OpenAI Plans Massive $600 Billion Compute Spending as IPO Talks Grow

OpenAI Plans Massive $600 Billion Compute Spending as IPO Talks Grow

Post by : Saif Nasser

OpenAI, the company behind ChatGPT, is planning to spend around $600 billion on computing power by the year 2030, according to a source familiar with the matter. The move shows how serious the company is about expanding its artificial intelligence systems and preparing for a possible stock market listing that could value it close to $1 trillion.

The large spending plan highlights how costly it is to build and run advanced AI systems. AI models require powerful computers, special chips, large data centers, and huge amounts of electricity. As demand for AI tools grows across the world, companies like OpenAI must invest heavily in infrastructure to keep up.

In 2025, OpenAI earned $13 billion in revenue. This was higher than its earlier estimate of $10 billion. During the same year, the company spent $8 billion, which was slightly below its $9 billion target. These numbers show that OpenAI is growing quickly but is also spending heavily to support that growth.

The planned $600 billion compute investment through 2030 is part of a bigger long-term vision. Last year, OpenAI Chief Executive Officer Sam Altman said the company was committed to spending as much as $1.4 trillion to develop 30 gigawatts of computing resources. To understand the scale, 30 gigawatts is enough electricity to power about 25 million homes in the United States. This shows how energy-intensive advanced AI systems can be.

At the same time, OpenAI is also moving toward a possible initial public offering, or IPO. An IPO would allow the company to sell shares to the public for the first time. Reports suggest that OpenAI could be valued at up to $1 trillion if market conditions are strong. Even before going public, the company is seeking to raise more than $100 billion in new funding from private investors.

Chipmaker Nvidia is reportedly close to finalizing a $30 billion investment in OpenAI. Nvidia is known for producing high-performance graphics processing units (GPUs), which are widely used in AI systems. These chips help train AI models faster and run them more efficiently. A large investment from Nvidia would strengthen the partnership between the two companies and secure OpenAI’s access to critical hardware.

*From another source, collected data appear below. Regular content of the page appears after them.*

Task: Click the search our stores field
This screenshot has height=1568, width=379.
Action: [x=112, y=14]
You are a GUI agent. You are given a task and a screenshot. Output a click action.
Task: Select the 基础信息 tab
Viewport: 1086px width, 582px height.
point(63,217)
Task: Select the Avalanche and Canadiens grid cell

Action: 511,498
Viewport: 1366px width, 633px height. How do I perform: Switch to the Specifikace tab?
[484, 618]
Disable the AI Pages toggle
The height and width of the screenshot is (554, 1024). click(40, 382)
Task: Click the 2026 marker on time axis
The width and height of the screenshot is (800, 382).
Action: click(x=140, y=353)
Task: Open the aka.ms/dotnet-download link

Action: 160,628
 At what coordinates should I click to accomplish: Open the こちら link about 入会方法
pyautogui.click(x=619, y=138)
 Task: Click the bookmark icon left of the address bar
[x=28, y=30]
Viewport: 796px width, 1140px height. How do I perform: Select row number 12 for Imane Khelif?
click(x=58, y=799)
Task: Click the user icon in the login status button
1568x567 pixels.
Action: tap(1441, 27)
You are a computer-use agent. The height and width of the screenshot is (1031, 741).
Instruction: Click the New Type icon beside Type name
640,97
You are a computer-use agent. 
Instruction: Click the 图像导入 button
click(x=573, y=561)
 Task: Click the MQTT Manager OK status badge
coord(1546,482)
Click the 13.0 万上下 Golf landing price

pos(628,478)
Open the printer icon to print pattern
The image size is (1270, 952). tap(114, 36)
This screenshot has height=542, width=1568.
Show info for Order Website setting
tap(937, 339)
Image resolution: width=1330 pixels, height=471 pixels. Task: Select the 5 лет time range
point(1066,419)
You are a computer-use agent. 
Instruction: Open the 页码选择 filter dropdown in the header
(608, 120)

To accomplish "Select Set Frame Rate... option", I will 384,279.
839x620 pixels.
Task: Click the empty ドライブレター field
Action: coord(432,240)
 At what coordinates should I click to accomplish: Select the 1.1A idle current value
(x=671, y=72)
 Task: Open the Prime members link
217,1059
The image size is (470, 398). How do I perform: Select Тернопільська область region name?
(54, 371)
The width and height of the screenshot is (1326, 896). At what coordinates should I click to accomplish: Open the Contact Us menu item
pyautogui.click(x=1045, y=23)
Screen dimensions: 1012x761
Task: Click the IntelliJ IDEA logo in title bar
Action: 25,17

OpenAI also has strong backing from Microsoft, which has invested billions of dollars in the company over the past few years. Microsoft integrates OpenAI’s models into products like cloud services and software tools. The partnership has helped both companies expand their presence in the fast-growing AI market.

By 2030, OpenAI expects to generate more than $280 billion in total revenue. This income is expected to be divided almost equally between consumer services, such as ChatGPT subscriptions, and enterprise services, where businesses pay for advanced AI tools and solutions. This balanced growth strategy suggests that OpenAI is not relying on one single product or customer group.

However, running AI systems is becoming more expensive. Reports indicate that the cost of “inference,” which refers to the process of running AI models to answer user questions, increased fourfold in 2025. As more people and companies use AI services, the demand for computing power rises sharply. This increase in expenses caused OpenAI’s adjusted gross margin to fall from 40% in 2024 to 33% in 2025. In simple terms, the company is making less profit from each dollar of revenue because operating costs are climbing.

These rising costs show one of the biggest challenges in the AI industry. Training large models is expensive, but keeping them running day after day can cost even more. Data centers must operate around the clock, cooling systems must prevent overheating, and servers must be upgraded regularly.

The race to build stronger AI systems has turned into a global competition. Companies across the United States, Europe, and Asia are investing billions of dollars to lead the next wave of technological change. Governments are also paying attention, as AI is seen as important for economic growth, defense, and national security.

OpenAI’s massive spending plan sends a clear message: the future of AI will depend heavily on access to computing power. Companies that control advanced chips, energy supply, and data infrastructure will likely have a major advantage.

At the same time, investors will be watching closely. While high spending shows ambition, it also carries risk. If revenue growth slows or competition increases, maintaining profitability could become harder. The company will need to balance expansion with financial discipline, especially if it decides to go public.

The coming years will be critical for OpenAI. If it succeeds in scaling its technology while managing costs, it could become one of the most valuable technology companies in history. If challenges mount, it may face pressure to rethink its strategy.

For now, the plan to spend $600 billion on computing power shows just how central AI has become in the modern economy. The scale of investment reflects not only competition but also belief in AI’s potential to transform industries, workplaces, and everyday life.